_EXTRACT TO READ_

=== Begin Enclosure ===

Temperature Corrosion Cells

While concentration and oxygen cells are responsible for perhaps 90% of the corrosion in soils and natural waters, other cells such as the temperature cell shown below may be still quite damaging when they get established. In such cells, the two electrodes are of the same metal, but one is maintained at a higher temperature than the other by some external means. In most cases, the electrode at the higher temperature becomes the anode to cause what has been called thermogalvanic corrosion.

=== End Enclosure ===

_ASSIGNED TASK 1_
In the passage on temperature corrosion cells, how can such a cell cause corrosion when both electrodes are the same metal? Answer in one to three sentences.
_ASSIGNED TASK 2_
Please pick up the passage on temperature corrosion cells after its last sentence and continue it.
You won't need the data that come after this.

_SUPPLIED MATERIAL_
=== Begin Enclosure ===

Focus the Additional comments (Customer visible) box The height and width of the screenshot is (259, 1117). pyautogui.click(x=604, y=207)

=== End Enclosure ===
=== Begin Enclosure ===

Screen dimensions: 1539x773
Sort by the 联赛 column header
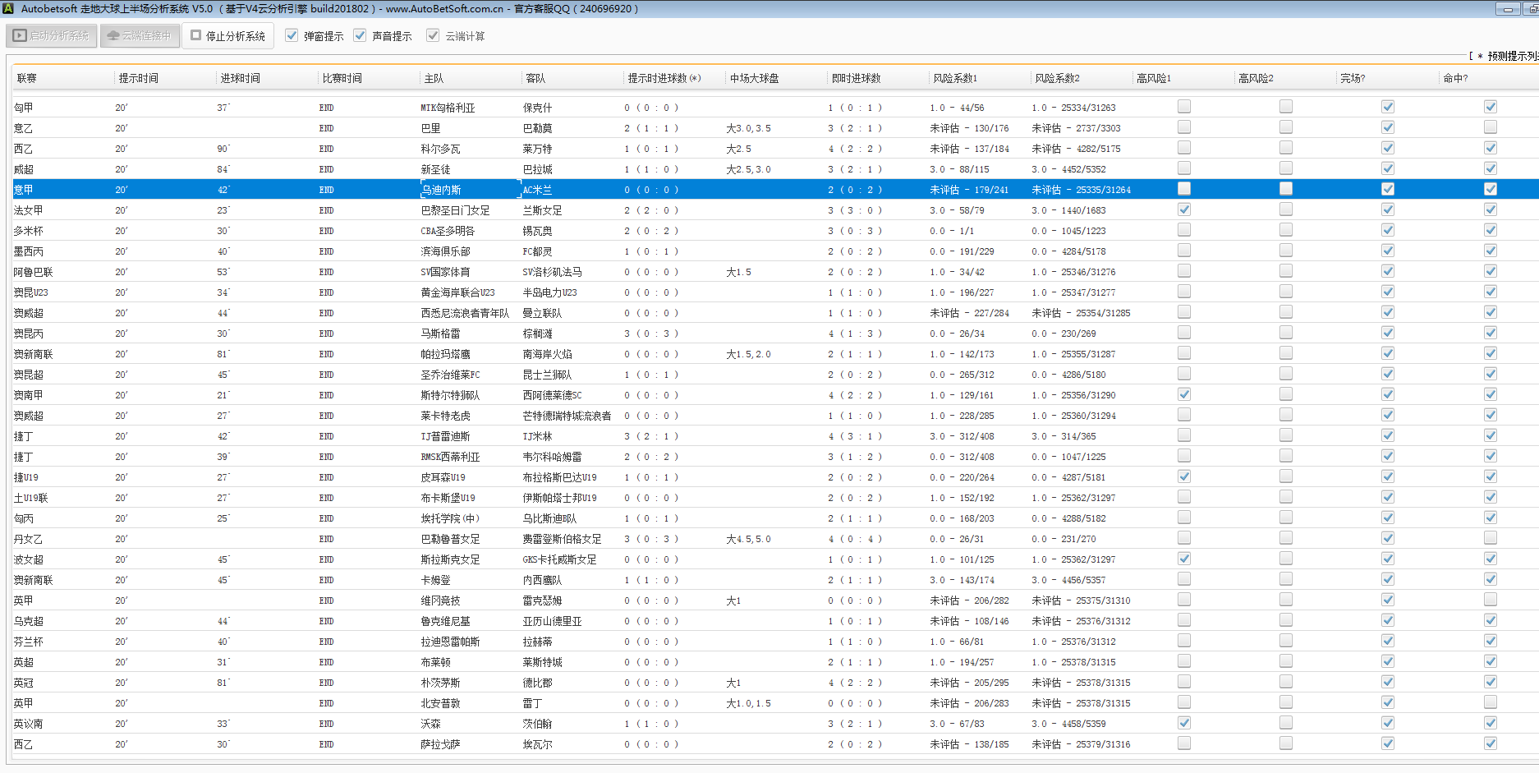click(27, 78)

=== End Enclosure ===

_WRITTEN ANSWER 1_
One electrode is kept at a higher temperature than the other by some external means. In most cases, the hotter electrode becomes the anode, which causes thermogalvanic corrosion.

_WRITTEN ANSWER 2_
Concentration cell resulting from heat differential

Concentration cell resulting from heat differential

In the gas transmission line example shown above, the compressed gas coming out of the station is hot, and, as it travels down the line, it loses heat by transfer to the surrounding soil (as well as losing some by expansion). The result creates a cell:

This is a particularly unfortunate type of cell because the high temperature just outside the compressor tends to damage the coating, so that the part of the line which is the anode is also likely to have the poorest coating. External corrosion of underslab, copper, hot water tubing has resulted in a great deal of construction defect litigations due to this type of corrosion [10]. Oil and gas well casings also experience similar cell attack. The pipe at some depth below the surface is at a higher temperature (this is a natural phenomenon; temperature increases with depth) and thus becomes the anode, the cooler pipe near the surface and the surface piping make up the cathode, the soil is the electrolyte, and the pipe is the connection.